После короткой паузы он добавил:

– Но мне полегчало.

– Рада, что помогла, – она рассмеялась. – А вот ты такой, каким я тебя и видела. Но у меня уже зрение адаптировалось к темному помещению. Я уже знаю, как именно смотрятся разные цвета или формы по-настоящему, при свете.

– Хм, здорово.

Больше он не знал, что сказать. Увидев Кристин Сковрон, он получил, что хотел, но понял, что до этого не задумывался, что нужно говорить или делать после этого. Она не растерялась в отличие от него, чем заставила Арана думать, что ей любое общение дается легко и непринужденно.

– Выглядишь уставшим. Не выспался?

– Я? Да нет. Спал вроде. А ты хорошо выглядишь.

– Я не говорила, что ты выглядишь плохо, – улыбнулась она и снова стала серьезнее. – Но ты выглядишь таким же уставшим, как и когда я тебя в баре увидела.

Аран немного растерялся. Ей принесли кофе, и на минуту она отвлеклась, добавляя в свой американо сахара.
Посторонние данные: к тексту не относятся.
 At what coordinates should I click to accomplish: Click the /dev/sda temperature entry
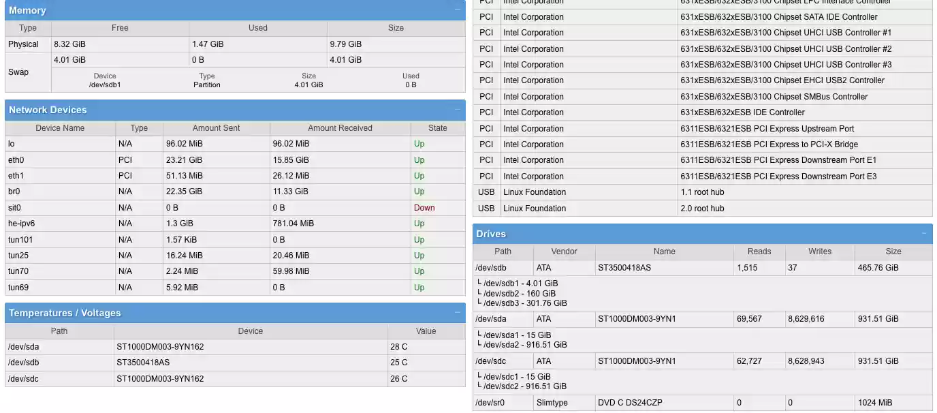pyautogui.click(x=59, y=346)
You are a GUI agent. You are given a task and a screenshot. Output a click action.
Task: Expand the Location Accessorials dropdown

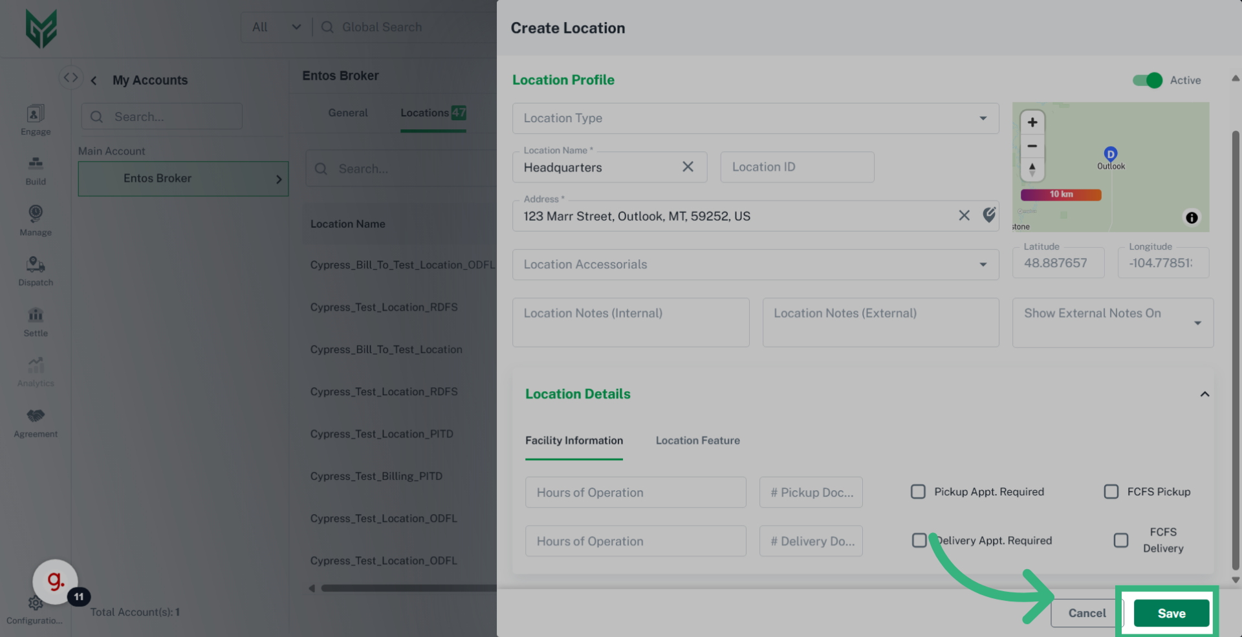pyautogui.click(x=755, y=265)
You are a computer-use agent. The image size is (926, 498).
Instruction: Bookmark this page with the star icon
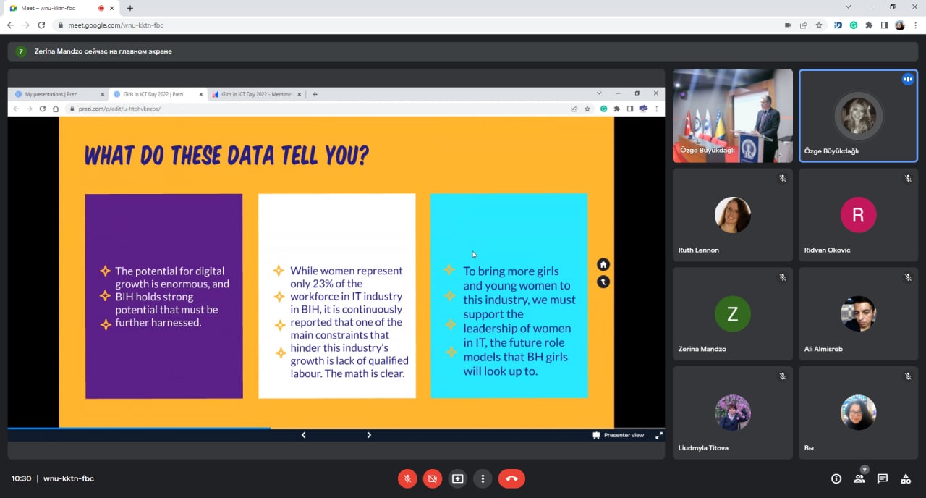pyautogui.click(x=819, y=25)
– Знаешь, в психологии есть такое понятие… хотя нет, не буду тебя терминами мучить, так просто объясню. Когда люди долгое время ни с кем не говорят о своих проблемах, то все их переживания копятся и копятся внутри них, человек сначала сон теряет, может часами лежать ночью и не уснет, хотя и при этом чувствовать усталость – полная бессонница. Потом пропадает аппетит, потом происходит уже отторжение еды. И однажды человек просто раз! – и ломается. Не выдерживает. Легко отделывается, если обычным нервным срывом обходится, – поучительно она возвестила, а затем ее лицо просияло озарением. – Ты знаешь, что по статистике одинокие люди живут меньше пар? А все потому, что им не с кем говорить. Человек – существо социальное, ему по его природе необходимо разговаривать. Очень важно иногда выговариваться, – она немного помолчала. – А ты, похоже, всегда любишь проводить время в баре в одиночестве.

Аран просто слушал девушку, но его привычный цинизм к любого рода разговорам сейчас почему-то отсутствовал. Его брови слегка нахмурились в грусти и серьезности. Он пытался вспомнить, когда в последний раз с кем-то говорил о своих проблемах.

– Не хочется, конечно, читать тебе лекции в первый день знакомства при дневном свете, – снова заговорила Кристин после нескольких глотков кофе, – но изредка нужно давать выход своим чувствам. Подумай об этом, Аран.

Он невольно среагировал на свое собственное имя. Оно звучало немного странно, непривычно ее голосом. Или все дело было не столько в голосе, сколько в тоне. Обычно он слышал свое имя в требовательном обращении, чтобы привлечь внимание Арана, либо в вопросе, когда начальник интересовался о проделанной работе. Чаще он слышал просто свою фамилию. Но тут, в этом кафе, его собственное имя в звуке вдруг издало незнакомые нотки человеческой обеспокоенности и бескорыстия. Так мог произнести его имя лишь мало знакомый ему человек, который просто дает хороший совет, потому что действительно чувствует за него тревогу.